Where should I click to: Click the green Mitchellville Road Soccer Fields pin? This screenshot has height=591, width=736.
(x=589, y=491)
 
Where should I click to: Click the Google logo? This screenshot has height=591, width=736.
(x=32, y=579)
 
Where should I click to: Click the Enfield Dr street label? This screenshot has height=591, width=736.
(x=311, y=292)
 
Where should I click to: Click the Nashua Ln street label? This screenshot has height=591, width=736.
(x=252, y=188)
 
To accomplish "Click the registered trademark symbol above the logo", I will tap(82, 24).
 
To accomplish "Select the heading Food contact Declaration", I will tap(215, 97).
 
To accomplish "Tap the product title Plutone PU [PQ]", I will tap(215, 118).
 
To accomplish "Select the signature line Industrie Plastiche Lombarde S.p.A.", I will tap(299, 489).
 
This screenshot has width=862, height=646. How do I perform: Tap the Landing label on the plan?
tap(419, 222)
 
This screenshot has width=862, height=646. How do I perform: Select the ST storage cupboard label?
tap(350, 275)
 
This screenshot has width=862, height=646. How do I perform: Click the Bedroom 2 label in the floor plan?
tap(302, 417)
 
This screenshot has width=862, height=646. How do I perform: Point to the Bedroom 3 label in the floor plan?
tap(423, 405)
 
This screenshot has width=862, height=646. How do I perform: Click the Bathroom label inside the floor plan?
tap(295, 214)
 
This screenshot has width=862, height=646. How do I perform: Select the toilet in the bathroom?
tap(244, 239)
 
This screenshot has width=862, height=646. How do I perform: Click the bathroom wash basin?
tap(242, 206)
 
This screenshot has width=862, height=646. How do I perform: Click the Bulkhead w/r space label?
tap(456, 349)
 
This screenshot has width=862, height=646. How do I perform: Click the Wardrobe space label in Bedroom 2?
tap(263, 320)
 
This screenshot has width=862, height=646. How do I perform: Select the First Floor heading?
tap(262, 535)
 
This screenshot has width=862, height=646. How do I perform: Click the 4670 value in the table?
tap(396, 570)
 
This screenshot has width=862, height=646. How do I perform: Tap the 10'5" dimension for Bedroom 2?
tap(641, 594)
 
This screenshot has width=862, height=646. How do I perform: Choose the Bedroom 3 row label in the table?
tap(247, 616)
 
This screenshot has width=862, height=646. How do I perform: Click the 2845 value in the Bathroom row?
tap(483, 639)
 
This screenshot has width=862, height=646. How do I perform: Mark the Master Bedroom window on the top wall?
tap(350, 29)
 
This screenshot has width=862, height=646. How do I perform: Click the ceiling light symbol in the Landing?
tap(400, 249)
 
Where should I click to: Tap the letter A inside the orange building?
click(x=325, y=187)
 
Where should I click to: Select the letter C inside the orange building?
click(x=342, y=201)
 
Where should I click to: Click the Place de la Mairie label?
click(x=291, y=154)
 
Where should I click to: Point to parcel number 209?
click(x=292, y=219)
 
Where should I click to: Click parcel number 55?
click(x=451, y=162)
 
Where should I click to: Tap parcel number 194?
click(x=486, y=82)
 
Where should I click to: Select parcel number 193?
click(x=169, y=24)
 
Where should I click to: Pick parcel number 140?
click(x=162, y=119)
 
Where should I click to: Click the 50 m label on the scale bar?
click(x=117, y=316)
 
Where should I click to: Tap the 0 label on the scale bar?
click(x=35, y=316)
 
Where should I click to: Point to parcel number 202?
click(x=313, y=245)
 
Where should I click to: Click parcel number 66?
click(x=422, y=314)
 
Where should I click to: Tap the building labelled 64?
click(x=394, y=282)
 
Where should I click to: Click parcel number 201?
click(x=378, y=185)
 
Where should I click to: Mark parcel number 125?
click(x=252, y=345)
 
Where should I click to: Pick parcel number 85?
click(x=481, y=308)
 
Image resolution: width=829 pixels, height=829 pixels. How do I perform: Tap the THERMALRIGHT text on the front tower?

Given problem:
Starting at the line that contains "label in the table?" and ending at the last line of the records, rewrite those lines as a numbered list, leaving out the blank lines.

Response:
1. This screenshot has width=862, height=646. How do I perform: Choose the Bedroom 3 row label in the table?
2. tap(247, 616)
3. This screenshot has width=862, height=646. How do I perform: Click the 2845 value in the Bathroom row?
4. tap(483, 639)
5. This screenshot has width=862, height=646. How do I perform: Mark the Master Bedroom window on the top wall?
6. tap(350, 29)
7. This screenshot has width=862, height=646. How do I perform: Click the ceiling light symbol in the Landing?
8. tap(400, 249)
9. Where should I click to: Tap the letter A inside the orange building?
10. click(x=325, y=187)
11. Where should I click to: Select the letter C inside the orange building?
12. click(x=342, y=201)
13. Where should I click to: Click the Place de la Mairie label?
14. click(x=291, y=154)
15. Where should I click to: Point to parcel number 209?
16. click(x=292, y=219)
17. Where should I click to: Click parcel number 55?
18. click(x=451, y=162)
19. Where should I click to: Tap parcel number 194?
20. click(x=486, y=82)
21. Where should I click to: Select parcel number 193?
22. click(x=169, y=24)
23. Where should I click to: Pick parcel number 140?
24. click(x=162, y=119)
25. Where should I click to: Click the 50 m label on the scale bar?
26. click(x=117, y=316)
27. Where should I click to: Tap the 0 label on the scale bar?
28. click(x=35, y=316)
29. Where should I click to: Point to parcel number 202?
30. click(x=313, y=245)
31. Where should I click to: Click parcel number 66?
32. click(x=422, y=314)
33. Where should I click to: Tap the building labelled 64?
34. click(x=394, y=282)
35. Where should I click to: Click parcel number 201?
36. click(x=378, y=185)
37. Where should I click to: Mark parcel number 125?
38. click(x=252, y=345)
39. Where should I click to: Pick parcel number 85?
40. click(x=481, y=308)
41. Image resolution: width=829 pixels, height=829 pixels. How do I perform: Tap the THERMALRIGHT text on the front tower?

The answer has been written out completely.